(Stored records)
-=-=-

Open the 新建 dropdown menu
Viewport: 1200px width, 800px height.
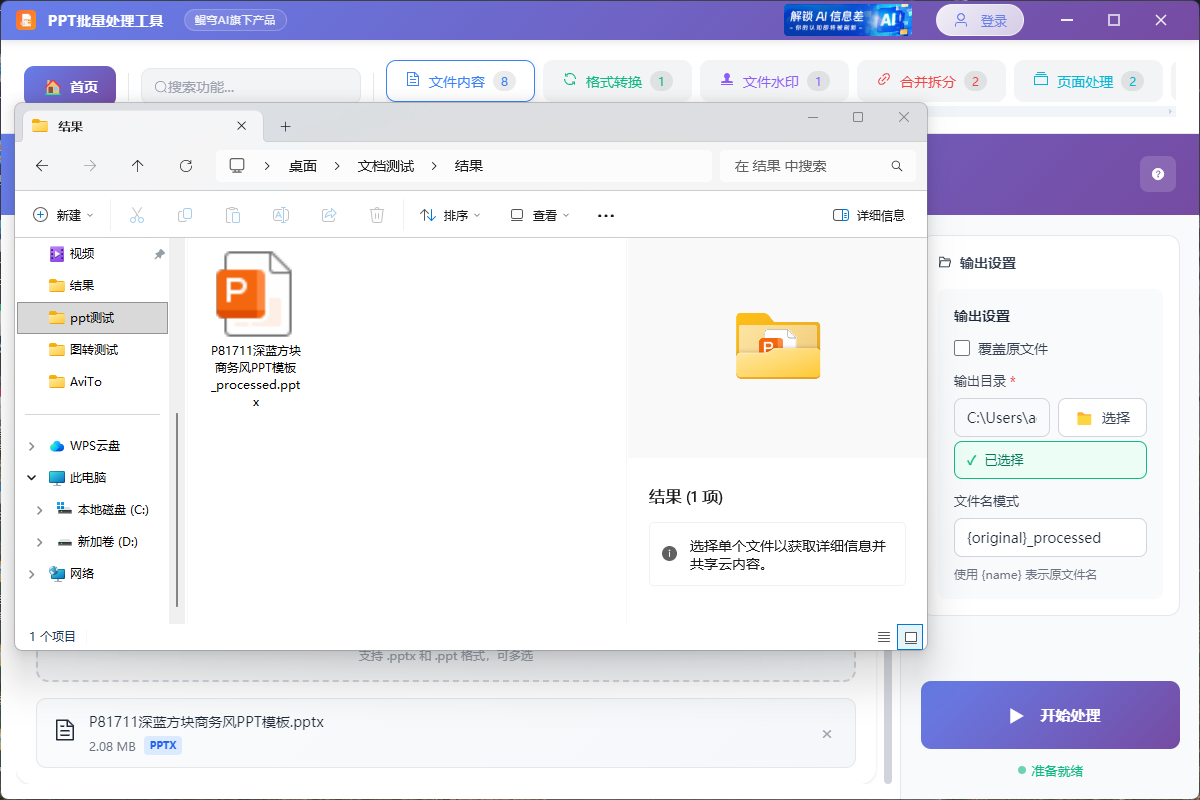click(63, 214)
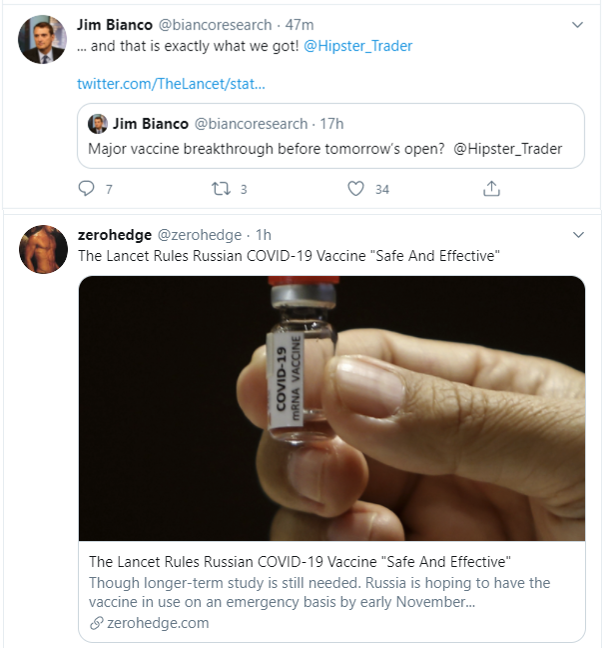Open the COVID-19 vaccine vial article image
The image size is (614, 648).
click(331, 408)
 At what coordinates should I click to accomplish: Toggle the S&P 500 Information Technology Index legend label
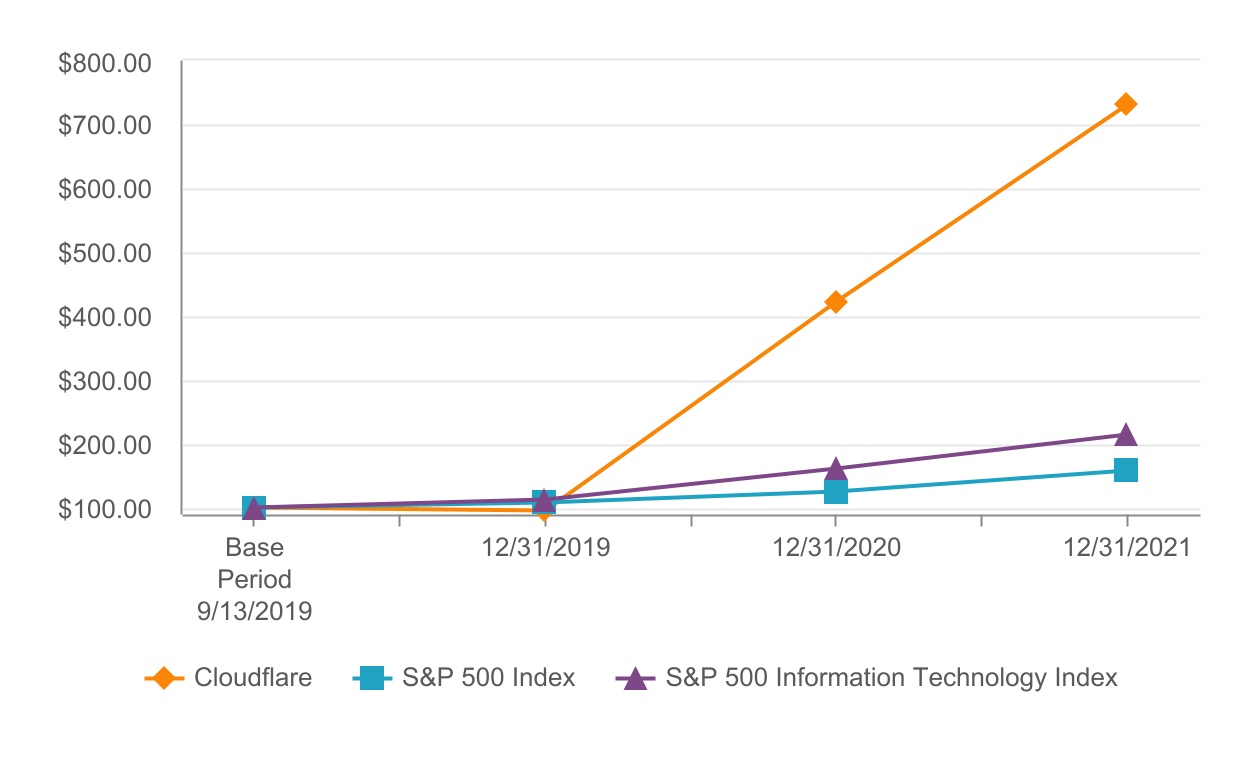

-=-=-

> [WHAT YOU ARE ASKED TO DO] Leave the pictures out and reproduce every record above exactly.

> [THE COMPLETED TASK]
Open the 新建 dropdown menu
Viewport: 1200px width, 800px height.
click(63, 214)
Open the COVID-19 vaccine vial article image
The image size is (614, 648).
click(331, 408)
 At what coordinates should I click to accomplish: Toggle the S&P 500 Information Technology Index legend label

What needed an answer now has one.